Criticism 5 of NHST: p-Values Measure Effort, Not Truth

Introduction

In the third installment of my series of criticisms of NHST, I focused on the notion that a p-value is nothing more than a one-dimensional representation of a two-dimensional space in which (1) the measured size of an effect and (2) the precision of this measurement have been combined in such a way that we can never pull those two dimensions apart again. Because the size of a p-value depends on two fully independent factors, measured p-values will become smaller when either (A) a researcher focuses on studying an effect whose true magnitude is greater or (B) a researcher works harder to increase the precision of the measurement of the effect they are already committed to studying.

I’d like to dwell on this second strategy for producing low p-values for a moment, because I believe it suggests that p-values — in the hands of a social scientist committed to studying effects that are never exactly zero nor likely to be large in magnitude — are simply a confusing way of reporting the precision of our measurements. Moreover, because the precision of our measurements can always be increased by gathering more data or acquiring better equipment, p-values in the social sciences are nothing more than measures of the effort and money we invest in acquiring more precise measurements, even though many of us would like to think of p-values as a measure of the truth of our hypotheses.

To hammer home the notion that p-values are, in practice, just measurements of sample size, I’m going to provide the reader with a simple algorithm that any researcher can use to insure that essentially any study in the social sciences will, in expectation, be validated as true by the NHST approach to assessing research. For the sake of argument, we’ll insist that our hypothetical study should pass the classical threshold of p < .05.
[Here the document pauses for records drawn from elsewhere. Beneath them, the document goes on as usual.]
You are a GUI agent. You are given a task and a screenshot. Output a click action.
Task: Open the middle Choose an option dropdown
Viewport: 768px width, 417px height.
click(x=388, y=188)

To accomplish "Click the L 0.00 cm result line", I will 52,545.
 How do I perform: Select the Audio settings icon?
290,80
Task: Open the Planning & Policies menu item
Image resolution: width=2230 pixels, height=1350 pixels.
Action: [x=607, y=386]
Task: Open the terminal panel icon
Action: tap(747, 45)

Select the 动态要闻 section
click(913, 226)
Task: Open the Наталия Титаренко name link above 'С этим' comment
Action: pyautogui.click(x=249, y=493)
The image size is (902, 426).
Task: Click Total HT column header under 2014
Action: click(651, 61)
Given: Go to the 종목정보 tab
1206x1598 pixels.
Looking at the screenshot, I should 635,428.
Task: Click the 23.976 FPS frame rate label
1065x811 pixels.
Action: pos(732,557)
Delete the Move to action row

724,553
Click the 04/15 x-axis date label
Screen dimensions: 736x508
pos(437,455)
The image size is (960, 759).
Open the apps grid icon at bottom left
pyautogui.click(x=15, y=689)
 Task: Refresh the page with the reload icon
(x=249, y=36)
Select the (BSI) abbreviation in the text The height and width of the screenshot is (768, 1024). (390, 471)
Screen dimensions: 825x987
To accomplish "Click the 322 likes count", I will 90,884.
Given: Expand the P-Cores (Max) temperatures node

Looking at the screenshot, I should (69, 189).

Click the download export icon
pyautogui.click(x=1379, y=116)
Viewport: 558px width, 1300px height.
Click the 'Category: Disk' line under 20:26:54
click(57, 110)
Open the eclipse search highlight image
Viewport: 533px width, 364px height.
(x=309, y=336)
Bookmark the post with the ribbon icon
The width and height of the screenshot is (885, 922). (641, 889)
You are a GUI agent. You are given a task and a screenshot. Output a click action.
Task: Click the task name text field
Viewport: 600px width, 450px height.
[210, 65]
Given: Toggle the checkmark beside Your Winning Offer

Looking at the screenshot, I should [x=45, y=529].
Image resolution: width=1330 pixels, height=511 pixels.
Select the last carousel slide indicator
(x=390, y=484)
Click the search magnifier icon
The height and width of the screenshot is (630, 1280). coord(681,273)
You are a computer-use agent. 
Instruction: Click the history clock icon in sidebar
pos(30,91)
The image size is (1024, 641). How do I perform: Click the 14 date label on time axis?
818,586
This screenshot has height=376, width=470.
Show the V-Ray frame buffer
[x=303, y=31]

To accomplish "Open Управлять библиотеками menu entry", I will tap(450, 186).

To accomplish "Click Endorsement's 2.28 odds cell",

At a high level, the approach I'll take is similar in spirit to power analysis, but it is different in the details. In power analysis, you would tell me (1) the size of the effect you expect and (2) the sample size you can expect to gather; I would then hand you back the probability of successfully passing the p-value threshold you've set. In the approach described here, you hand me only the size of the expected effect; I then hand you back the minimum sample size you need to gather so that, in expectation, you'll pass the p < .05 threshold. In other words, for any hypothesis you could possibly invent that isn't absolutely false, you can take the information I'll give you and run an experiment with the expectation that you will be able to use NHST to support your hypothesis. This experiment may be extremely expensive to run and may contribute nothing to human welfare if completed successfully, but you can run the experiment in reasonable confidence that you'll be able to publish your results.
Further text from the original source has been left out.